Having hastily abandoned in quick succession careers in accountancy, social research, social work, and advertising, (much to the relief of the various clientele left behind), Neil entered the world of theatre via weekly stock - acting and directing - and then the Bristol Old Vic Theatre School (thanks to the John Gielgud Scholarship and The School Free Place).
Dividing his time in England between acting (radio and television), teaching, and a two year stint as an artistic director, he settled in Canada to find out what he wanted to be when he grew up theatrically, and still doesn’t know.
Now a Professor Emeritus in the Department of Theatre and Film at UBC, he holds a Founder’s Ring (and the position of Master Teacher) with Shakespeare & Company in Lenox, Mass, and has been recently appointed Text Consultant with both Seattle Shakespeare and the newly founded Whole Actor Enterprise in California.
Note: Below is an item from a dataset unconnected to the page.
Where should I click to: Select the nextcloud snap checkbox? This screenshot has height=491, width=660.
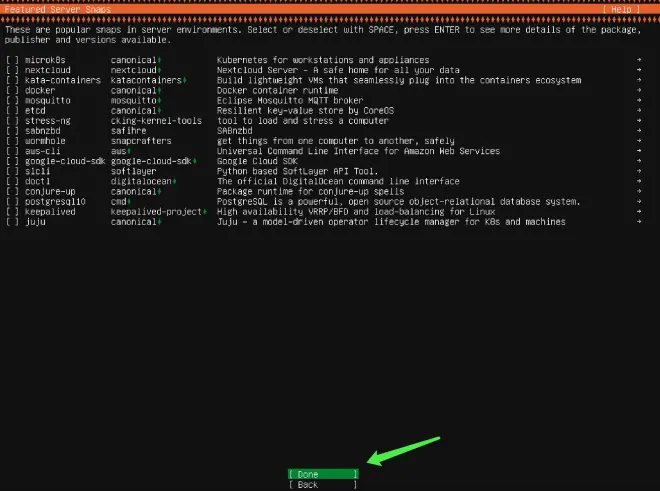(x=12, y=70)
He is/has been a guest faculty member at more than two dozen professional theatre schools in England, U.S.A., and Canada, and has acted with the Citadel Theatre in Edmonton, The (Ontario) Stratford Festival, and Shakespeare Santa Cruz.
In the world of professional Shakespeare he has acted in fifteen of the plays, directed twenty-five, and coached them all many times over. His groundbreaking work in using the first printings of the Shakespeare texts in performance, on the rehearsal floor and in the classroom has led to lectures at the Shakespeare Association of America and workshops at both the Association of Theatre in Higher Education and the Voice and Speech Teachers Association, and grants/fellowships from the National Endowment for the Arts (USA), The Social Science and Humanities Research Council (Canada) and York University in Toronto.
His book on how to use the original scripts, Shakespeare’s First Texts, is now in its second printing, and in addition to the thirty-six individual First Folio Editions (annotated versions of the 1623 First Folio in modern print) and the large 1200 page Applause First Folio of Shakespeare he has completed a new set of thirty-six texts (The Rhythm Texts) exploring the poetic rhythms in Shakespeare plays, setting them down on paper in a way to be of immediate use for both the theatre practitioner, as well as the scholar, teacher, student, and general reader and three separate audition books under the general rubric Once More Unto The Speech Dear Friends containing 900 speeches in annotated side by side modern and First Folio format with a comparative commentary.